- _EXERCISE OBJECTIVE_: Search the data below for the word "header" and report how many lines contain it. Nothing but the number is needed.

- _Stored records_:
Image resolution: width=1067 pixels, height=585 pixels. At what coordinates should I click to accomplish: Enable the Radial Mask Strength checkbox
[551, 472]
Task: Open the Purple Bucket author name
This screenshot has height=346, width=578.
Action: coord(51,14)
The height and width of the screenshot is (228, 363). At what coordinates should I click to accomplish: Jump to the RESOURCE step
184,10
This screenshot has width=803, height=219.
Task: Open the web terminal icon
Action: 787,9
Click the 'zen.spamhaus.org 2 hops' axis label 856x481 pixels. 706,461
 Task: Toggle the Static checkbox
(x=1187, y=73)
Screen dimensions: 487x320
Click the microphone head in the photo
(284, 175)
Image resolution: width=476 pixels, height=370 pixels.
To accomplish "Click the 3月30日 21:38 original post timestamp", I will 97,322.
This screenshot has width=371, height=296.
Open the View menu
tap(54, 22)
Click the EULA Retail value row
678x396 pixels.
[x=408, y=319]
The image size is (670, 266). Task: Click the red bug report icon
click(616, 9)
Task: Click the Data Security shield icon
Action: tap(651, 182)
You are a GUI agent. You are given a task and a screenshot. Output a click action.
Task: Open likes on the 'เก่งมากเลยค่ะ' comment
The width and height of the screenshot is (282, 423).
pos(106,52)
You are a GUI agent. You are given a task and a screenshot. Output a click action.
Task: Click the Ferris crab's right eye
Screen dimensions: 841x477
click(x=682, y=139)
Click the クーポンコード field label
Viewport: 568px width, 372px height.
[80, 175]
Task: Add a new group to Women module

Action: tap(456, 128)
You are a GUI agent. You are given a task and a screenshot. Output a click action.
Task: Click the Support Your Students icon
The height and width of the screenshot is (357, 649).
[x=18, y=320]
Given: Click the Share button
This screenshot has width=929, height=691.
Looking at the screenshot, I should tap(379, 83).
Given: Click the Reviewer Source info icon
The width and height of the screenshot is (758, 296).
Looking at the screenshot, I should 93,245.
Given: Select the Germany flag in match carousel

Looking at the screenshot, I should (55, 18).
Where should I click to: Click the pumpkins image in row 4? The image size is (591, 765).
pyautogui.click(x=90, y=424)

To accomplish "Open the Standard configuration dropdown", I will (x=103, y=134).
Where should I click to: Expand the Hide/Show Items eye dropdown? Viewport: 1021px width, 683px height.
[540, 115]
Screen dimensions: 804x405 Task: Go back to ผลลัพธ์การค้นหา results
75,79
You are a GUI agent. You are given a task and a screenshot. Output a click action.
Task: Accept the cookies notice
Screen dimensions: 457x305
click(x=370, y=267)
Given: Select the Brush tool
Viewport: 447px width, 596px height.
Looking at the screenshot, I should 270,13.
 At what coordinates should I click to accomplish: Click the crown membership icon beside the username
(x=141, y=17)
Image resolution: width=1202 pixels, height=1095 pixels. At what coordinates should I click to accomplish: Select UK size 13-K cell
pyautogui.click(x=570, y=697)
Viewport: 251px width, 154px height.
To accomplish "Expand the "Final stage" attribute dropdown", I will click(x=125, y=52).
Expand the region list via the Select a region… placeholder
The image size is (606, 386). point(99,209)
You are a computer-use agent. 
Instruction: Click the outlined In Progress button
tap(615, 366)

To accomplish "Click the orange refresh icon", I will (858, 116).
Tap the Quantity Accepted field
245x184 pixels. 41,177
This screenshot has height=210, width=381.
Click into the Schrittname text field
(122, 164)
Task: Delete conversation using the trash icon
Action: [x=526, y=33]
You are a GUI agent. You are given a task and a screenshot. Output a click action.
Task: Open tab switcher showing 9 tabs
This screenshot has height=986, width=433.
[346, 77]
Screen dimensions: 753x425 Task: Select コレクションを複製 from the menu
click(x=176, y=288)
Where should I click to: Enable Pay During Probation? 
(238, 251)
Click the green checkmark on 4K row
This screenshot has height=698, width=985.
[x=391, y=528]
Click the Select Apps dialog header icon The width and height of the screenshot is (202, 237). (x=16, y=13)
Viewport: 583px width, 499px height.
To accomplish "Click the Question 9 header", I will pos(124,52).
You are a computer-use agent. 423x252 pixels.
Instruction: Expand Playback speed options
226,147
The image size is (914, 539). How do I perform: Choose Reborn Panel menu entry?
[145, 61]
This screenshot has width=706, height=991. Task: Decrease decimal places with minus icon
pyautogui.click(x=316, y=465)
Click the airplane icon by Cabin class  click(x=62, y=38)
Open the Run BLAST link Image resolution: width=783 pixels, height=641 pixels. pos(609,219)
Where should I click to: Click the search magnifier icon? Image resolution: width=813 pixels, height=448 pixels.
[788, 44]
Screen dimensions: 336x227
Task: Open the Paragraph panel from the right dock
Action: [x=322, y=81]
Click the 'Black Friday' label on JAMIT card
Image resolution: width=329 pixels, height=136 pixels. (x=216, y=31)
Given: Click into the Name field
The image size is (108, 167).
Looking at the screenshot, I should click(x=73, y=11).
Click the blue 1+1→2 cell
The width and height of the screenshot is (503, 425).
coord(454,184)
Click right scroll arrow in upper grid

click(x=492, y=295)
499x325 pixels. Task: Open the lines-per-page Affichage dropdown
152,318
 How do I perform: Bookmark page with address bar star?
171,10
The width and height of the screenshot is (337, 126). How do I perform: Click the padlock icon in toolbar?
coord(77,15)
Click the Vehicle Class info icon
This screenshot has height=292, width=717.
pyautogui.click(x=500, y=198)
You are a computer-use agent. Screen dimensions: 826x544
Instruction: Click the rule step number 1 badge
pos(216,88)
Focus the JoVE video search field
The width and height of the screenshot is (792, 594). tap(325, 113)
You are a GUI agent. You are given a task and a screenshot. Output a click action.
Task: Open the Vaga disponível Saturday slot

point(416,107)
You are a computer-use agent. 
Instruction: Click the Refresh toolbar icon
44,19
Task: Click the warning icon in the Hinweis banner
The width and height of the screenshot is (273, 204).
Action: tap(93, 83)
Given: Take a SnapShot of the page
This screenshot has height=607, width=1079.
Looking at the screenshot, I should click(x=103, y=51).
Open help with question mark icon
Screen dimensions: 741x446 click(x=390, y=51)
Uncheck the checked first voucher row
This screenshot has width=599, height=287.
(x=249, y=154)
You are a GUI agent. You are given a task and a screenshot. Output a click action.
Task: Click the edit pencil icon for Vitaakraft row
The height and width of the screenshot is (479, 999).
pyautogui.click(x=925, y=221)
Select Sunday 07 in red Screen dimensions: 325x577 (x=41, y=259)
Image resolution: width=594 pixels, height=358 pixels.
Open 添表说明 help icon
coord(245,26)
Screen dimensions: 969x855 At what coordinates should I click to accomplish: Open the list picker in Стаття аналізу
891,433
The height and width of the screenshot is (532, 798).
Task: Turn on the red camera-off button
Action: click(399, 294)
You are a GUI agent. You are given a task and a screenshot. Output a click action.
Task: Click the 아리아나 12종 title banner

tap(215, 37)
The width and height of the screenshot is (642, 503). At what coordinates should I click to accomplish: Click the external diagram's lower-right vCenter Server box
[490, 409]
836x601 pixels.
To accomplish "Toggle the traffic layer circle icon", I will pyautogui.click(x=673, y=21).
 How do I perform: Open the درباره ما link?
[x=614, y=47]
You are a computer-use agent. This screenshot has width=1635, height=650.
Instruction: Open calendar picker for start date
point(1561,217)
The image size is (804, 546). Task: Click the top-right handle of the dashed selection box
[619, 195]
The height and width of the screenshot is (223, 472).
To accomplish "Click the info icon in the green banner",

- _ANSWER SECTION_: 2